OpenSUSE seems the closest to Ubuntu in terms of user friendliness (Linus'
comments notwithstanding) due to tools like YaST [1] and a PPA-like mechanism
called the openSUSE Build Server for extra prebuilt software [2]. People
certainly have speculated about it online for a while but we're yet to see an
exodus of Ubuntu users to openSUSE.

On a related note, a major thing Ubuntu and its derivatives have going for
them is the great font rendering out of the box.
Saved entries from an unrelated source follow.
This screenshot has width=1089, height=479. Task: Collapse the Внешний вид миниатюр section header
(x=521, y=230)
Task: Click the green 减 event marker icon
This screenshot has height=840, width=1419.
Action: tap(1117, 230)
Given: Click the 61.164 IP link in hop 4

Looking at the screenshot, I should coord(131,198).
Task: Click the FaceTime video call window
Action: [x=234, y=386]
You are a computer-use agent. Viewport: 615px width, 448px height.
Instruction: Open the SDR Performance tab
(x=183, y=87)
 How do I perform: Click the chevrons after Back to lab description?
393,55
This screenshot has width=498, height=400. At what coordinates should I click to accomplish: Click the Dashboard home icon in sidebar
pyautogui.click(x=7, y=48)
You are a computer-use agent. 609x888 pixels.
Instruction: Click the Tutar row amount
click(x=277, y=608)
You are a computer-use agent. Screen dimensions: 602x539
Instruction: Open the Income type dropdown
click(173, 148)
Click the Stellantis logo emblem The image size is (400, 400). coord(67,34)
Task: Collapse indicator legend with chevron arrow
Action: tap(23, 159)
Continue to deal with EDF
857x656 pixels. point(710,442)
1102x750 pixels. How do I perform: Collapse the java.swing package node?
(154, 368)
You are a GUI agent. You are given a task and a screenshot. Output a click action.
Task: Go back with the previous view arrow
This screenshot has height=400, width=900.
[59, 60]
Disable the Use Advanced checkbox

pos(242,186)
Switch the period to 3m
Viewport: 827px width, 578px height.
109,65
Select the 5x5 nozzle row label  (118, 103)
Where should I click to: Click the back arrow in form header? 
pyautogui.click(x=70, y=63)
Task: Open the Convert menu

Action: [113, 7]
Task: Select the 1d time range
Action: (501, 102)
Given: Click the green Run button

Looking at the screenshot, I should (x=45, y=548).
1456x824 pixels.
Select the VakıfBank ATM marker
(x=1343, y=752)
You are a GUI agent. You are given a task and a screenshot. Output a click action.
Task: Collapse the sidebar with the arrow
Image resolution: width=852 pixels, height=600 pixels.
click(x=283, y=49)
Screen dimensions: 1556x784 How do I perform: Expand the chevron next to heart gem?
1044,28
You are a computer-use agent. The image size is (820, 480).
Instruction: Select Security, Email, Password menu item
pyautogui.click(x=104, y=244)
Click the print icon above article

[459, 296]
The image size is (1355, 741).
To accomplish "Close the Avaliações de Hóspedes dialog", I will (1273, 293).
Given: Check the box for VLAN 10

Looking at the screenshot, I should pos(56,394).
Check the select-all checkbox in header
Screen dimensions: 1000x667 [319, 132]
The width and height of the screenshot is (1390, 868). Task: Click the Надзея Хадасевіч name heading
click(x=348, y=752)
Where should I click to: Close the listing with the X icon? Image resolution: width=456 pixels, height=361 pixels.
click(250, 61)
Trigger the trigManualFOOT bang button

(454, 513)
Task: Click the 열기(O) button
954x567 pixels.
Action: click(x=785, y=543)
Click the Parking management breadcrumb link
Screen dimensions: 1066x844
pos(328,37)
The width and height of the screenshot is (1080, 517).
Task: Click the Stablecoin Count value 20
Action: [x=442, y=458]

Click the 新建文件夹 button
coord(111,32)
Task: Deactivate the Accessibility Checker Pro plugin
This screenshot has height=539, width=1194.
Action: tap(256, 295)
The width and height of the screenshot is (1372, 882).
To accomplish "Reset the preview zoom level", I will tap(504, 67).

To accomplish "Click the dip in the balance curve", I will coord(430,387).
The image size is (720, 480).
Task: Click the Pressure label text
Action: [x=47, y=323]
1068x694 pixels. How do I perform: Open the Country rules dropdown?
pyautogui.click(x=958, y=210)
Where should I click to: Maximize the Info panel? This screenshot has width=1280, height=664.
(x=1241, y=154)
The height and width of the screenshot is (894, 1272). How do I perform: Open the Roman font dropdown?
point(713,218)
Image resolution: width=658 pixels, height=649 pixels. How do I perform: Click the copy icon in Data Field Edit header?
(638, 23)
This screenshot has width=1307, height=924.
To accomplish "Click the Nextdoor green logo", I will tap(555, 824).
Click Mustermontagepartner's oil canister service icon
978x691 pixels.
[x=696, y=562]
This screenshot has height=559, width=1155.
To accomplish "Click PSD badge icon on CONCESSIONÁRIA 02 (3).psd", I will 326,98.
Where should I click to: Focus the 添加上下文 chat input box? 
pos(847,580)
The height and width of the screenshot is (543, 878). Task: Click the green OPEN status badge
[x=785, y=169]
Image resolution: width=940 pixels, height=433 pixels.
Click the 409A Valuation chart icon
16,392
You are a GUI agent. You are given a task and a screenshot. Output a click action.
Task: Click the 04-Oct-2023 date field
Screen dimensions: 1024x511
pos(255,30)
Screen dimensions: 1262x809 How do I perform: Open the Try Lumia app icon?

I wonder why other
distributions haven't yet adopted it, or the Infinality patches [3], as
defaults.

[1] [https://en.wikipedia.org/wiki/YaST](https://en.wikipedia.org/wiki/YaST)

[2] That said, although I've been following their releases lately I haven't
used a SUSE distribution as a daily driver since SUSE 9.3, so I don't know how
the quality compares; any openSUSE users here that can chime in with a
comment?

[3] See [http://www.infinality.net/blog/](http://www.infinality.net/blog/).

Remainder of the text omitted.